Thursday, January 29, 2009

I hate this feeling.

I hate this.

The feeling that it's too good to be true when all seems right in the world. No major problems of the heart, family's healthy, friends are okay as okay can be, no world disasters, no storming to the streets to depose a president, everything's pretty steady. It gives me the sense that a storm must be brewing somewhere, just waiting to take you by surprise so that you don't see it coming.

It's such a pessimistic mentality, but can you blame me if the biggest trials I've faced were things that I really didn't see coming? Like a monthsary celebration that suddenly turned into the night of the "I'm in love with someone else and I think we should break up" speech. Like landing a job unexpectedly, only to be laid off just as unexpectedly because the company closed down on the owner's whim. In both occasions, the first instinct was to cry. Cry until it hurts inside. Then wander through the days in a daze, unsure of how you're managing to go through the motions. It's a dark place that makes you question everything-- somehow, all the positive things like pride in your accomplishments, belief in your abilities, comfort in knowing you are loved... they all seem like lies at this point. Like someone has been leading you on to believe all these things, only to pull the rug from beneath your feet. You wonder, why me? Why now? And of course, why didn't I see this coming?

I don't know if I prefer this over dying a slow death, just like my first relationship did. With that one, I just woke up one day and thought to myself, "I'm tired of all this. I don't want this anymore. I know I've tried my best to make this work and there really is no turning back." That moment came months and months after friends tried to open my eyes to the reality that, really, there was nothing left worth saving. I just had to arrive at that point myself. And when I did, there really was nothing left to say, nothing to look back on, making it much easier to focus on moving forward and building something new. The thought, though, that something you cherish is slowly dying... Should you spend all your energy trying to prevent something from breaking down, or should you save all that energy for dealing with the aftermath of a breakdown and for building something new from the ashes?

The storm is brewing. Maybe it's even arrived already, and will only increase in magnitude. I have this picture in my head of being atop a mountain, looking down at the valley, seeing people flee their homes and trying to rebuild from the wreckage, feeling powerless to help them and fearful that the storm could come and get me anytime. Because storms are that way: they tend to change course when you least expect them. So really, no one is safe. Do you leave before the storm hits, or do you stay and try to tough it out?

They say that how one deals with a crisis something about your character. If you flee before the storm hits, you seem like a coward (especially if the storm ends up dwindling into a light shower. What of you then?). If you tough it out, you run the risk of losing yourself in it, but also have the chance of emerging tougher and stronger than before. The latter sounds more appealing, even if it is much harder to do and often requires you to summon a strength you didn't know you had.

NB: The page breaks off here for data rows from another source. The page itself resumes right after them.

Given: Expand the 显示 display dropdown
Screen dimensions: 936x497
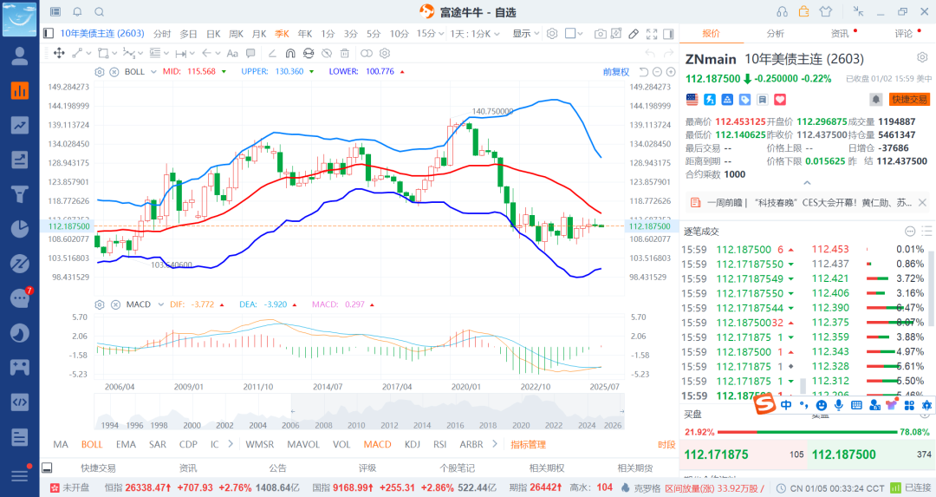Looking at the screenshot, I should 524,34.
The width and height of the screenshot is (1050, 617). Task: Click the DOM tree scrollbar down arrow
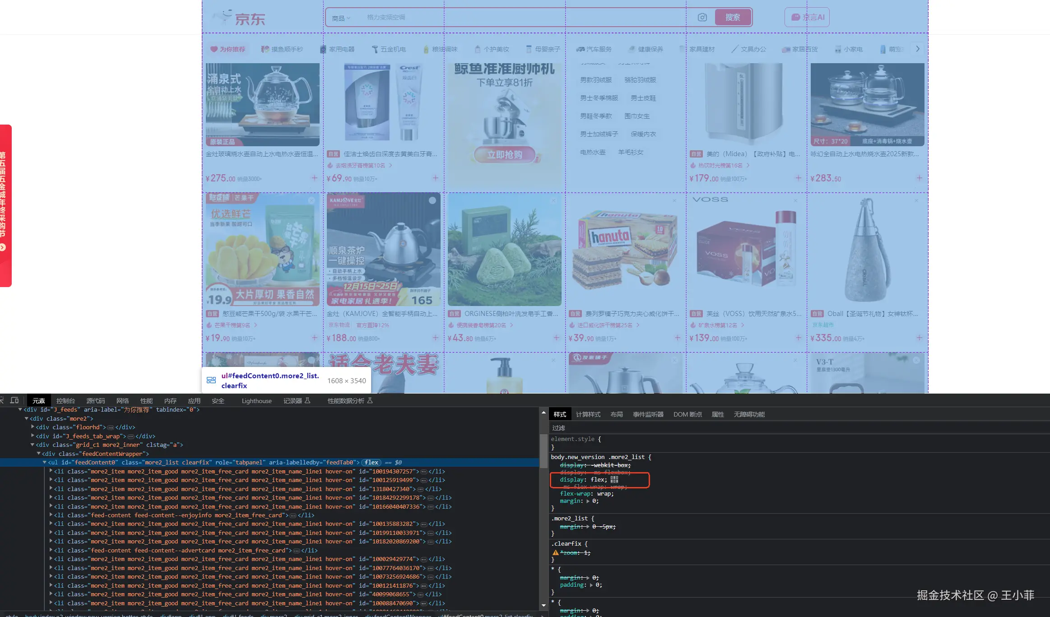click(544, 605)
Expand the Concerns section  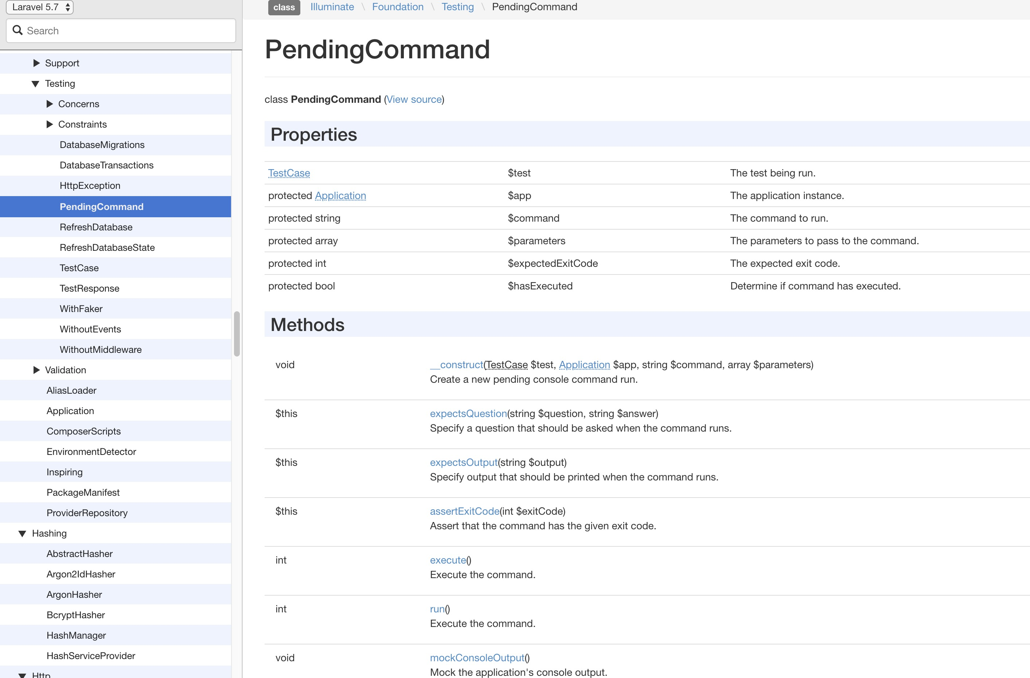point(49,103)
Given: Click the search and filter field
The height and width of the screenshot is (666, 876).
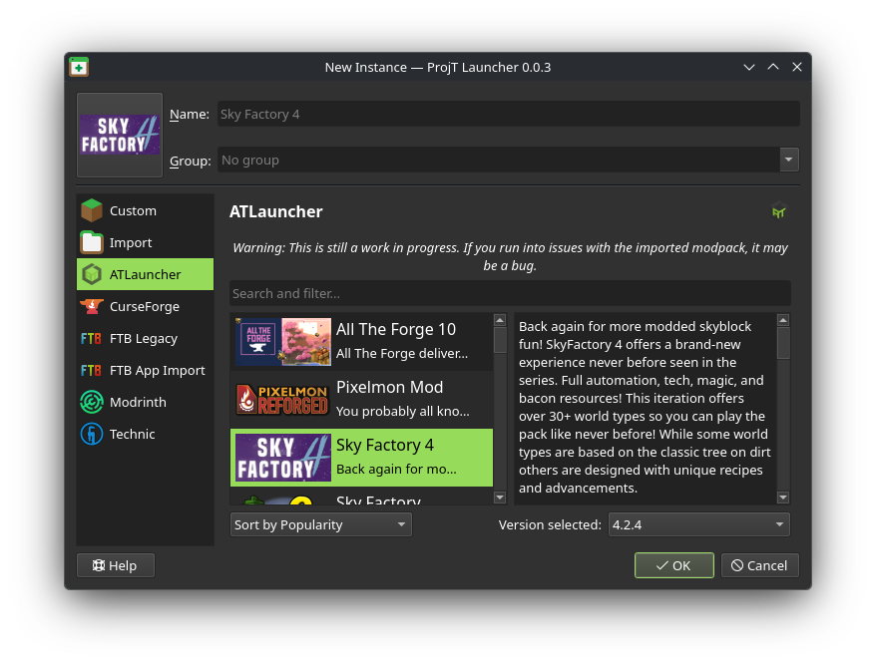Looking at the screenshot, I should click(x=509, y=292).
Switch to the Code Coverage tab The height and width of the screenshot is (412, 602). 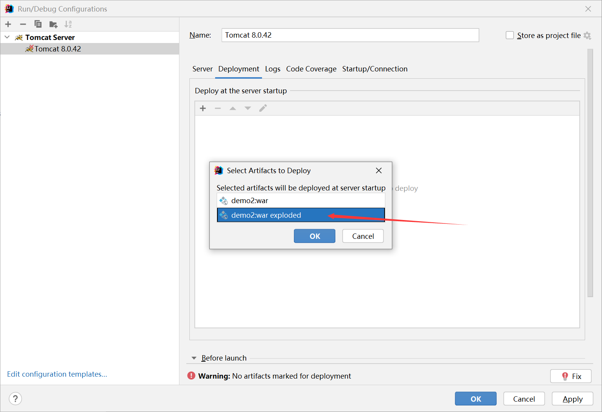click(x=311, y=69)
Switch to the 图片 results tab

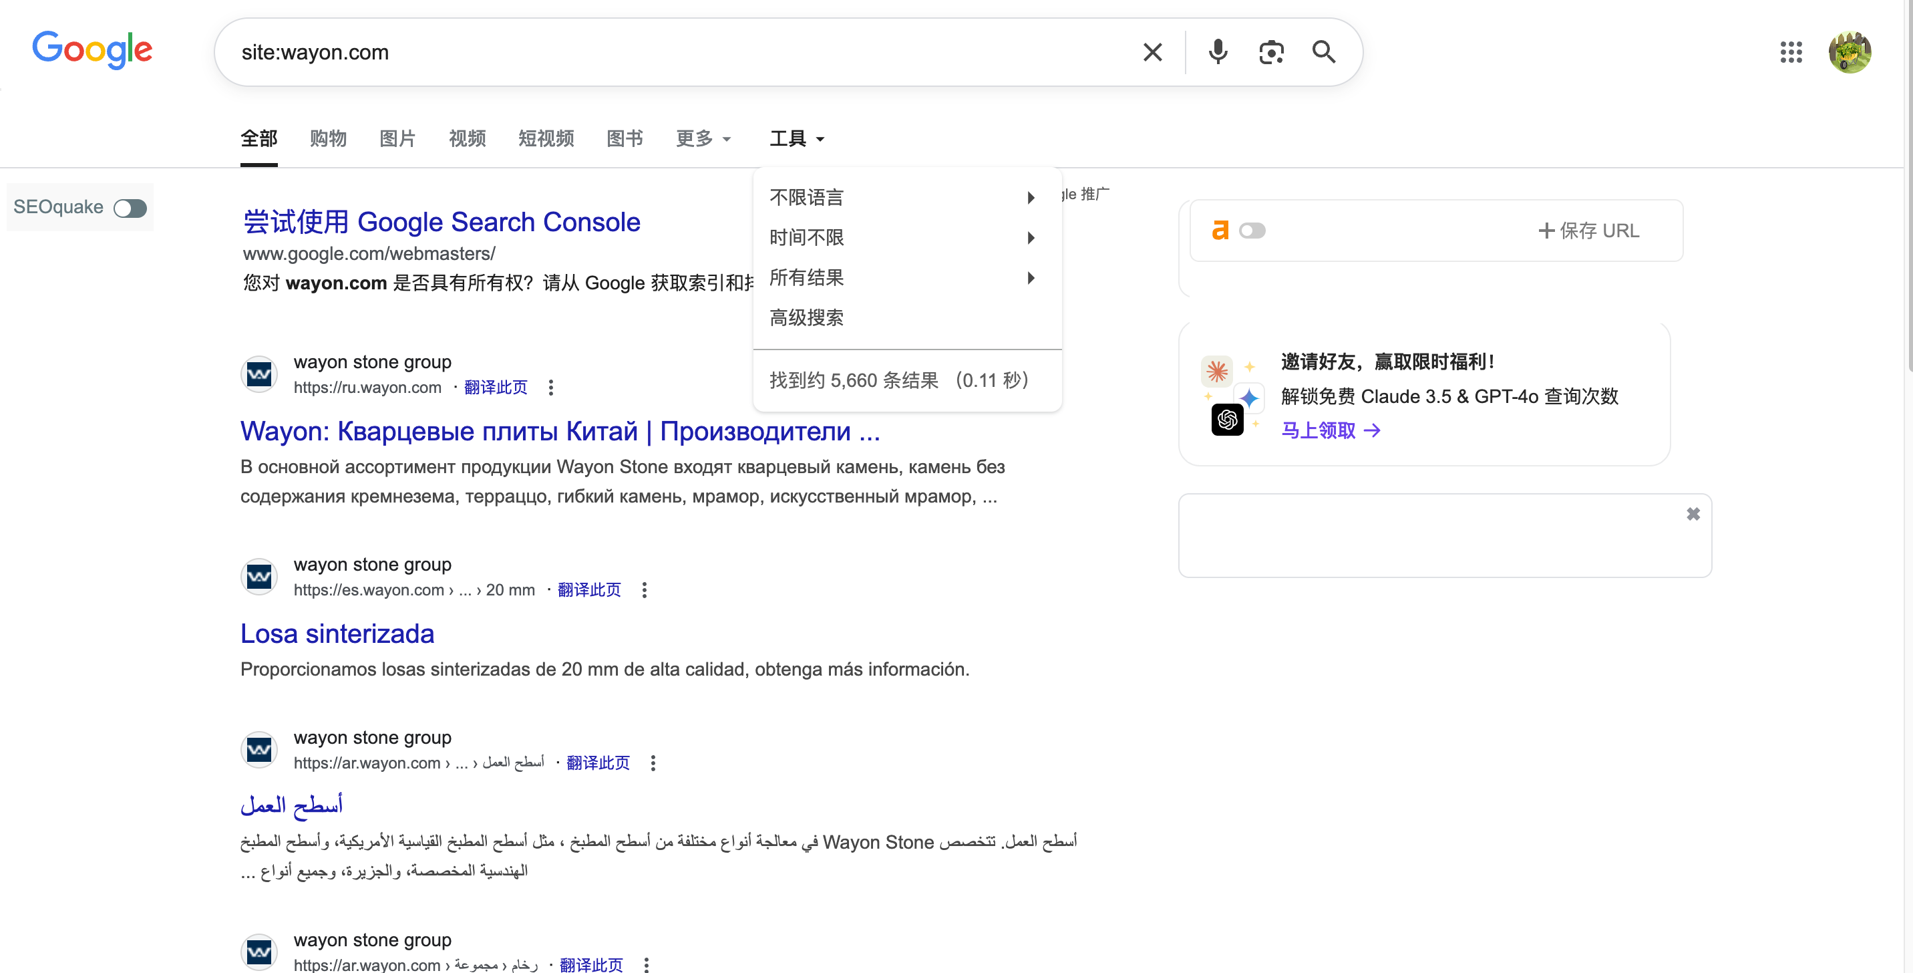click(397, 139)
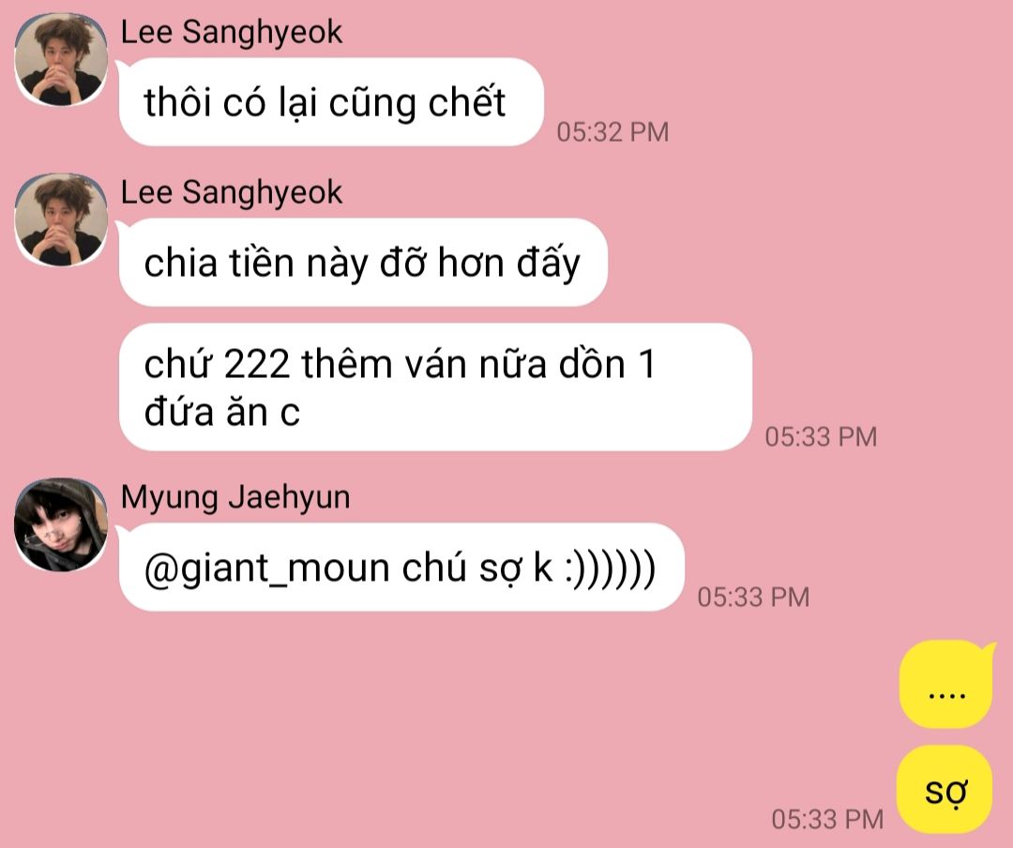
Task: Select the 'thôi có lại cũng chết' message bubble
Action: tap(331, 102)
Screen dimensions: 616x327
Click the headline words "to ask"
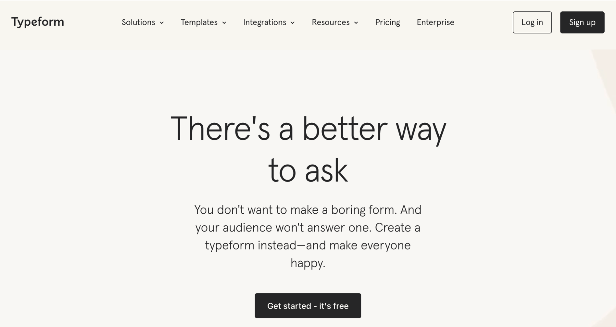pos(308,171)
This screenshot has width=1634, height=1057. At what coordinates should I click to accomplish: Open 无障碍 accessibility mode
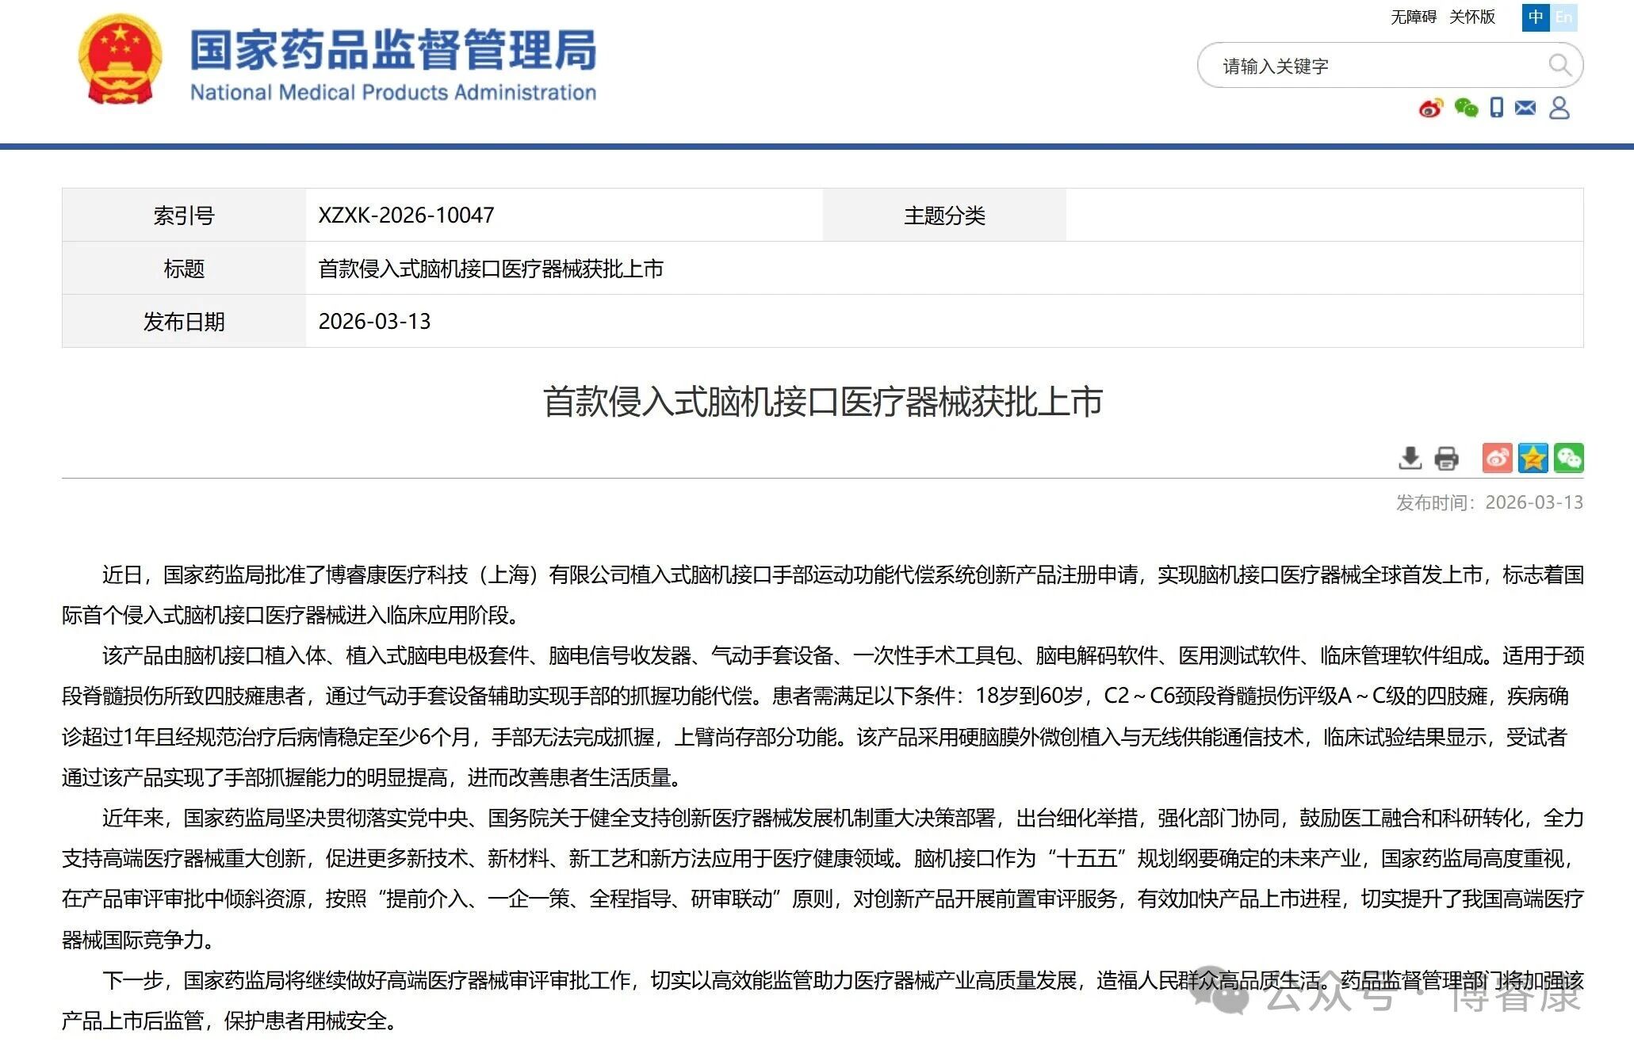tap(1413, 17)
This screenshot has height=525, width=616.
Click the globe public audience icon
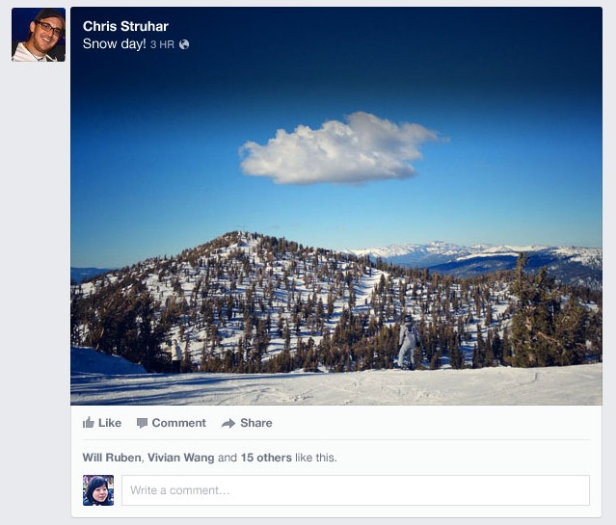click(184, 44)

Sometimes the best thing to do in a storm is to stay put. Not run out to buy more batteries, not purge your home of anything breakable and potentially deadly in the event of a storm, none of that. Just sit. Keep everything as it is, watch the storm howling outside, maybe read a good book while you're at it. Stay put and things will return to normal, a better day will emerge whether or not you panic over the storm.

Maybe that's why people always discourage you from moping around after breaking up with someone or losing your job. Sulk for a few days, then keep going. Wake up every day, eat breakfast and brush your teeth after, and do what you've always done: hang out with friends, read a good book, smell the flowers. Because one day, that new love will come knocking, or you'll stumble on that opportunity that will lead you to a new career.

... okay, I'm now officially not making any sense. Talk about writing in... how does that go again? Write in white heat, edit in cold blood? That seems like a mixed idiom, like "barking around the wrong bush". Hmm... if you remember how that goes, drop me a line! Ciao!


(And no, none of this is about me. I'm all good... so far. Storm's brewing, as I said.)